May 07, 2020 • Aaron Goldman

Sending all the best to our clients, partners, friends, families, and communities… hope this finds you well.

Last week we looked at what social media can tell us about the pandemic.

Today let’s turn the lens on television and the converged TV (CTV) space. Here’s what we’re seeing:

People are watching a lot of TV.

With everyone on lockdown, the collective appetite for content is insatiable and we’re craving it on the big screen. Per Statista, broadcast TV is up 20% and streaming is up 27% globally.
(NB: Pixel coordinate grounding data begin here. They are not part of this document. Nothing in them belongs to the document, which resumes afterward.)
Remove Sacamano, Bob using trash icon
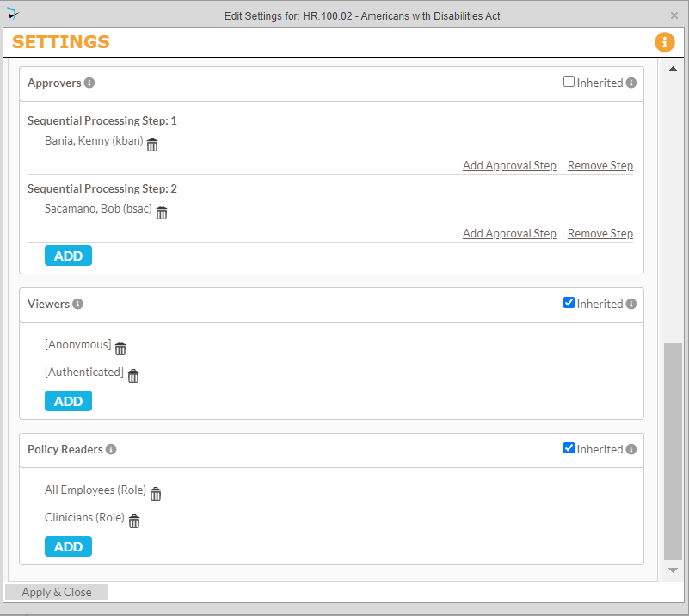This screenshot has width=689, height=616. (162, 213)
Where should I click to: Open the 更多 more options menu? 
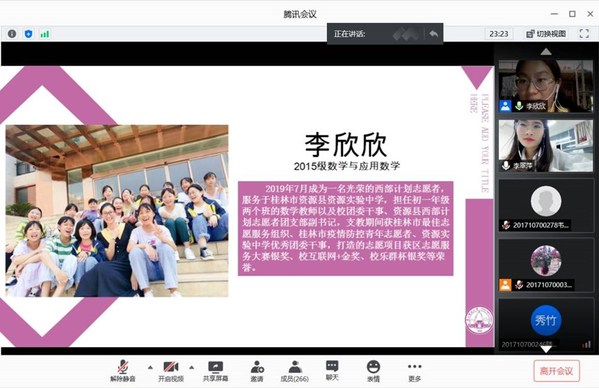pyautogui.click(x=414, y=371)
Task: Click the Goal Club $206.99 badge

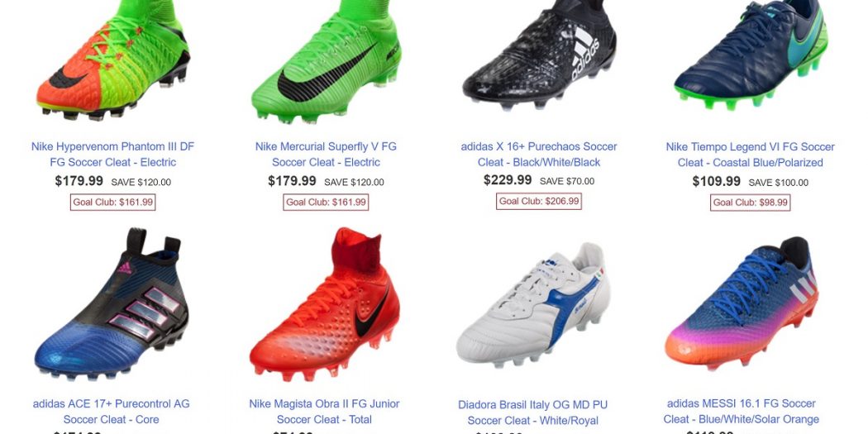Action: pyautogui.click(x=539, y=201)
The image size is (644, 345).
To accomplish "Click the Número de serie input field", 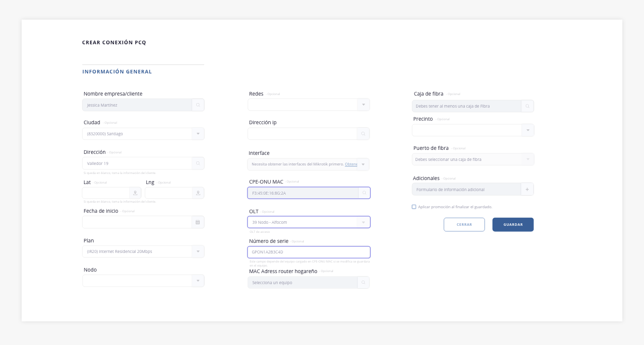I will tap(309, 252).
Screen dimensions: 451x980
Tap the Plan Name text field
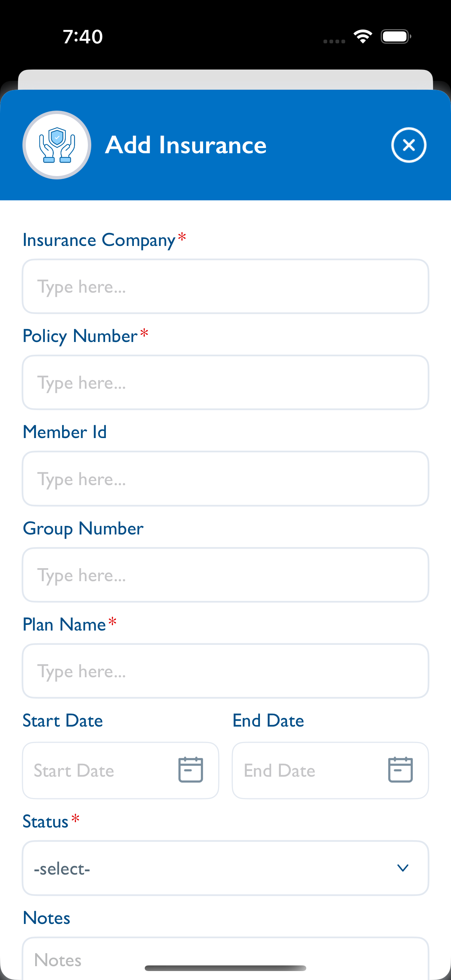click(225, 671)
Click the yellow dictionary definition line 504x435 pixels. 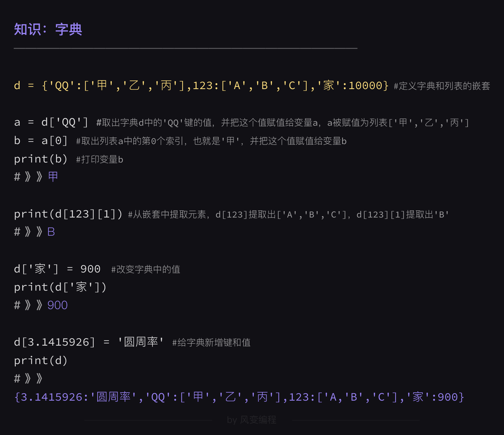(201, 86)
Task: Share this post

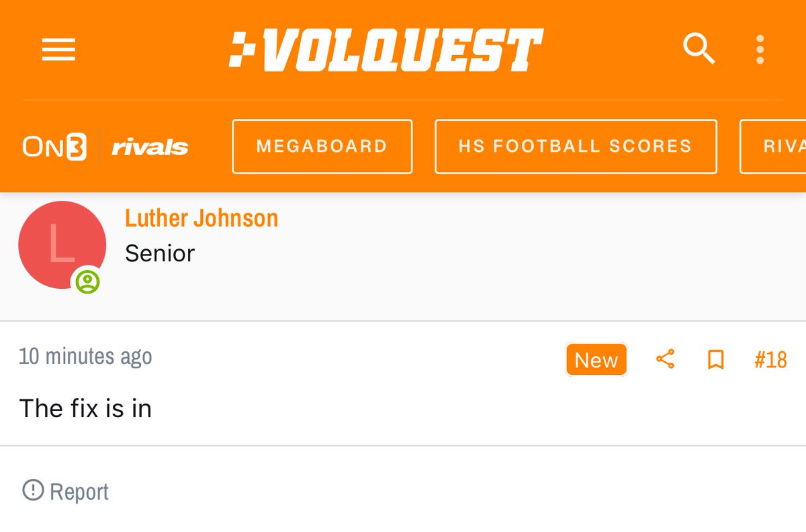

Radha Subramanyam from ViacomCBS reports that linear TV has gained more than 6 million more viewers in the average minute compared to pre-pandemic levels and streaming has increased by about 4 million viewers. Meanwhile, Hub Entertainment Research pegged the increase in average number of TV services used per viewer at 50% in April. Is it just high-end productions we’re hungry for? Knope! On the day NBC aired the Parks and Recreation reunion, engagement on social media increased 1,322% as compared to the week before the episode was announced.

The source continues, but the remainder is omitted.